* START Supplied text *

KYIV, Ukraine—On Tuesday, President Donald Trump presented a budget request to Congress that would boost spending for an Obama-era buildup of U.S. military forces in Europe meant to deter Russia from military provocations and show NATO and its European partners that the U.S. is committed to their defense.
“Such a request is more reassuring for American allies and partners in Europe like Ukraine than mere declarations from senior Trump administration officials,” Mykola Bielieskov, an analyst with the Institute of World Policy, a Ukrainian think tank, told The Daily Signal.
The Obama administration announced the European Reassurance Initiative, or ERI, in June 2014, three months after Russia illegally annexed Ukraine’s Crimean Peninsula and launched military operations in eastern Ukraine. The program called for a buildup of U.S. military forces and equipment in Eastern and Central Europe, as well as rotating military exercises throughout the region.

* END Supplied text *

Tasks to perform:
(a) Translate into French the following sentence from the article on the U.S. military buildup in Europe: "The Obama administration announced the European Reassurance Initiative, or ERI, in June 2014, three months after Russia illegally annexed Ukraine’s Crimean Peninsula and launched military operations in eastern Ukraine."
(b) Carry on the article on the U.S. military buildup in Europe, beginning after its final sentence.

* START Data provided *

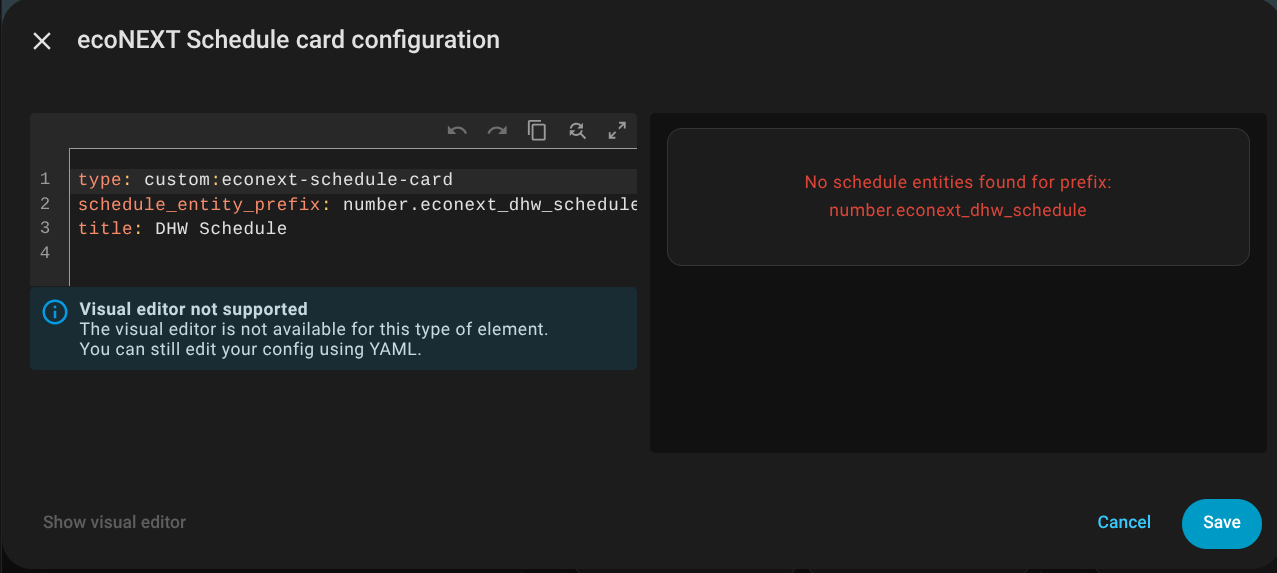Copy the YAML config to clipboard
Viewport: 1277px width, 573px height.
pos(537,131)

* END Data provided *
* START Data provided *

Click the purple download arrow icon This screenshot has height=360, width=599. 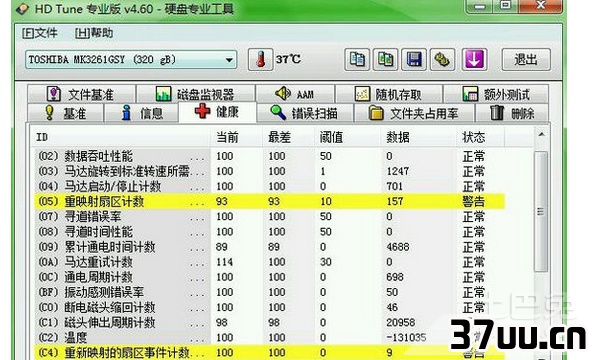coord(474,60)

* END Data provided *

Task-by-task outputs:
(a) L'administration Obama a annoncé l'Initiative européenne de réassurance, ou ERI, en juin 2014, trois mois après que la Russie a illégalement annexé la péninsule ukrainienne de Crimée et lancé des opérations militaires dans l'est de l'Ukraine.

(b)
Trump’s 2018 budget calls for a $1.4 billion increase in ERI funds—a 41 percent increase over the $3.4 billion tagged in 2017 by the Obama administration. The move, which U.S. military forces in Europe praised, sent a reassuring message to both NATO’s eastern flank as well as countries throughout Eastern Europe that see Russia as an existential threat and are looking for U.S. protection.
“From the Polish perspective, the deployment of U.S. troops to Poland and Baltic states means a real deterrence since it increases the probability of the U.S. forces engagement in case of potential aggression from Russia,” Daniel Szeligowski, senior research fellow at the Polish Institute of International Affairs, told The Daily Signal.
“The more combat-ready U.S. troops there are, the higher such a probability is,” Szeligowski said.
In Ukraine, Trump’s budget proposal sent a reassuring message to a country that has been in a proxy war with Russia since April 2014 that has, so far, killed about 10,000 people.
“Kyiv is especially pleased as $150 million might be allocated to train, equip, and reform Ukraine armed forces if [Trump’s] budget is approved,” Bielieskov said.
Bielieskov added that Trump’s proposed budget “is the best possible proof that security of Central and Eastern Europe continues to be one of the major priorities for the Donald J. Trump administration despite previous contradictory statements.”
U.S. military forces in Europe also hailed the proposed boost in spending to defend Europe from Russia.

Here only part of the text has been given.